A Metz comme partout en France, le Front national a obtenu d’excellents résultats lors du premier tour des élections municipales. Le taux d’abstention, lui, y est encore plus élevé que dans le reste de l’Hexagone.

Trop tard pour tirer la chasse d‘eau ? (Photo: tumblr)

« 21 pour cent ? C’est énorme ! » Le soir des élections municipales, à la mairie de Metz, l’ambiance n’est pas à la fête. Une bonne centaine de personnes s’y est retrouvée afin de suivre en direct l’issue du scrutin. A l’annonce des premiers résultats, quelques militants socialistes applaudissent. Une jeune fille, visiblement énervée, crie : « Vous êtes fiers de ça ? 21 pour cent pour le FN ? Bravo ! »

Le maire sortant, le socialiste Dominique Gros, a rassemblé 35,7 pour cent des Messins. Le soir même, il déclare : « J’aborde le second tour avec confiance. » Sa rivale, Marie-Jo Zimmermann, soutenue par l’UMP, a fait 34,2 pour cent : « On n’a pas perdu et je dirais même qu’on peut gagner. » Françoise Grolet, candidate du Front national, avait promis « une surprise qui explosera à la figure de la gauche et de la droite ». Pari réussi. Elle a obtenu 21,3 pour cent et sera au deuxième tour des élections. A la gauche du Parti socialiste, la liste du Front de gauche, le rassemblement « Basta ! » et la liste soutenue par Lutte ouvrière ont fait, ensemble, un peu plus de huit pour cent. L’abstention a atteint environ 50 pour cent.

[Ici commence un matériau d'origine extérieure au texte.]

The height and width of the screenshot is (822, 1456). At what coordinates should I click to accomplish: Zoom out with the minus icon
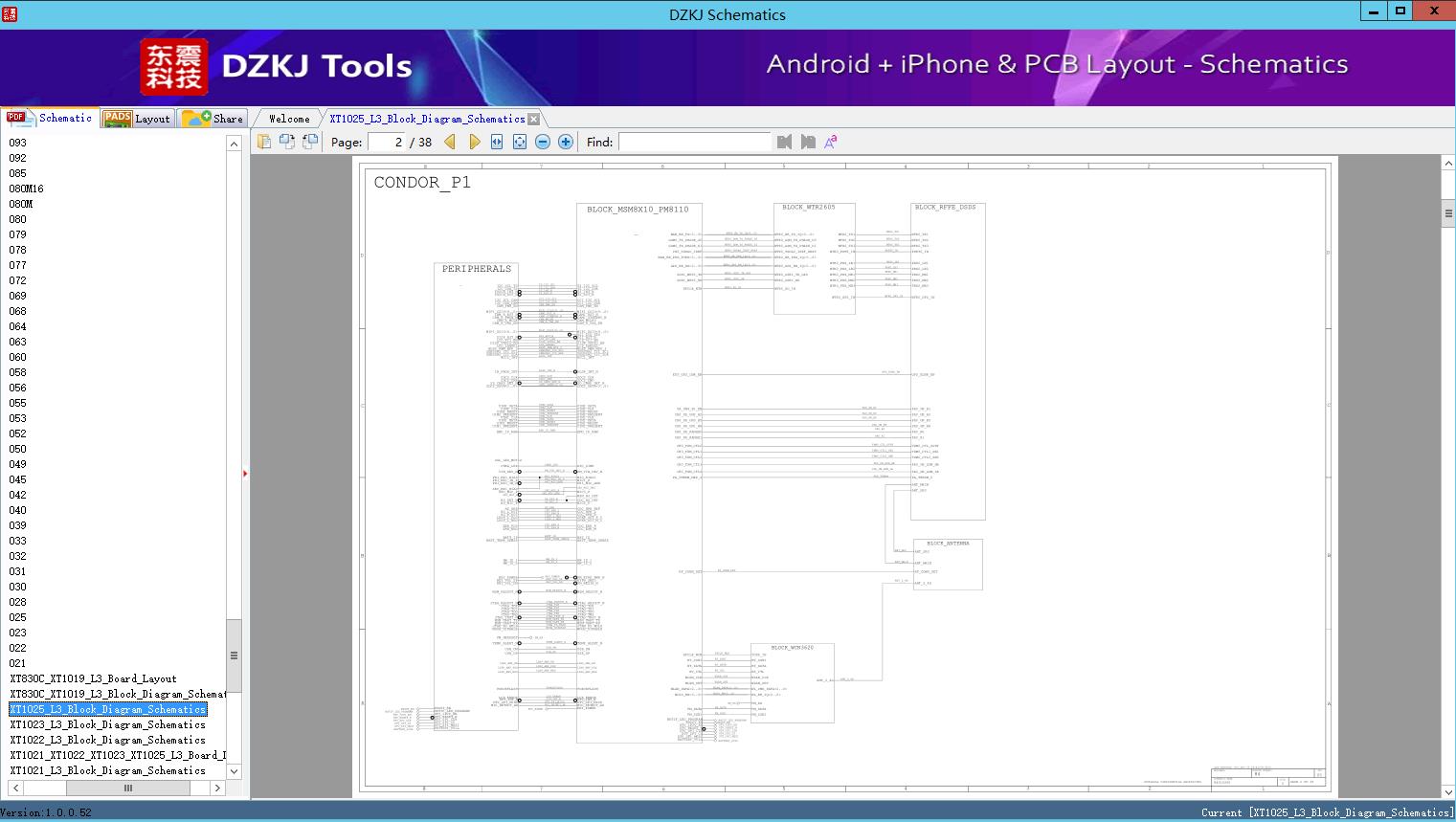[543, 142]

« De toute façon, ils sont tous criminels ! »

Le samedi précédant les élections, dans un bar de la place Saint-Louis au centre-ville de Metz. C’est l’après-midi, il pleut dehors et le bar n’est pas très fréquenté. « Pourquoi il ne se passe jamais rien sur cette place ? », s’interroge à voix haute le patron en regardant par la fenêtre. Un type, assis au comptoir, tente la discussion politique : « Et vous, vous allez voter pour qui demain ? » Le patron du bar répond immédiatement : « Moi, j’ai 45 ans, et jamais je ne suis allé voter. » Rires. Il explique : « Pour moi, voter pour le moins pire, ce n’est pas un choix. De toute façon, ils sont tous criminels ! » « Bientôt, il faudra voter pour celui qui a fait le moins de prison, t’as vu l’histoire de Sarkozy ? », répond un autre. « Ben oui, et ce n’est pas le seul? de toute façon, ils n’en ont rien à foutre de nous. Que je vote ou pas, ce n’est pas pour ça que j’aurai plus d’argent à la fin du mois. »

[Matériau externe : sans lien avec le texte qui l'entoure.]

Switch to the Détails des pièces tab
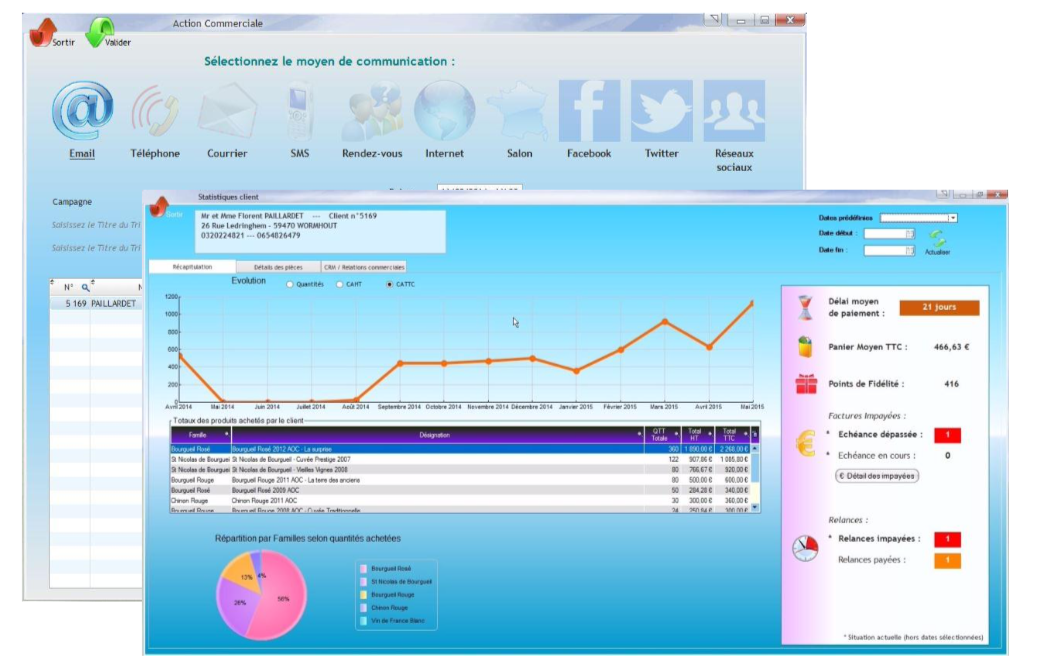click(278, 267)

Le 27 janvier 1848, Alexis de Tocqueville, dans un discours tenu à l’Assemblée nationale, prévoit la révolution qui aura lieu un mois plus tard. « On dit qu’il n’y a point de péril, parce qu’il n’y a pas d’émeute ; on dit que, comme il n’y a pas de désordre matériel à la surface de la société, les révolutions sont loin de nous. Messieurs, permettez-moi de vous dire, avec une sincérité complète, que je crois que vous vous trompez. »

Comparé au reste de la Lorraine, le résultat du Front national à Metz n’est pas des plus impressionnants. 25 élus FN vont siéger dans 11 communes lorraines de plus de 1.000 habitants. Onze listes soutenues par le parti seront au deuxième tour, y compris à Thionville et à Metz. A Forbach, le porte-parole du Front national, Florian Philippot, arrive en tête avec plus de 35 pour cent des voix. A Hayange, dans la vallée de la Fensch, l’ex-syndicaliste CGT Fabien Engelmann, aujourd’hui tête de liste pour le FN, arrive en première place avec 30 pour cent. Le maire sortant, socialiste, arrive en troisième place. Seule Nancy résiste : ici, le Front national atteint à peine six pour cent.

Un mardi matin à la gare de Metz. Sur le quai huit, les frontaliers attendent le train de neuf heures pour aller travailler au Luxembourg. Assis sur un banc, trois personnes, dont l’apparence laisse supposer qu’elles sont ce qu’on appelle des Roms. Trois agents de sécurité se promènent sur le quai. « Sûreté SNCF » est inscrit en grandes lettres sur le gilet pare-balles qu’ils portent. Carrures larges, matraques et pistolets à la ceinture, têtes rasées, ils ont l’air tout sauf sympathiques. Ils s’arrêtent à la hauteur des trois Roms et les observent. « C’est des gitans ? », demande l’un d’entre eux. « On dirait », répond son collègue. Le train arrive, les observés montent. Les agents de sécurité les suivent. Sitôt le train mis en route, ils appellent le contrôleur en renfort. « Bonjour, contrôle des tickets. » Les trois Roms sont contrôlés. Leurs titres de transport, ainsi que leurs documents d’identité sont examinés. A Hayange, ils sont priés de descendre du train. Personne ne proteste. Le train se remet en route. Plus personne ne sera contrôlé tout au long du trajet.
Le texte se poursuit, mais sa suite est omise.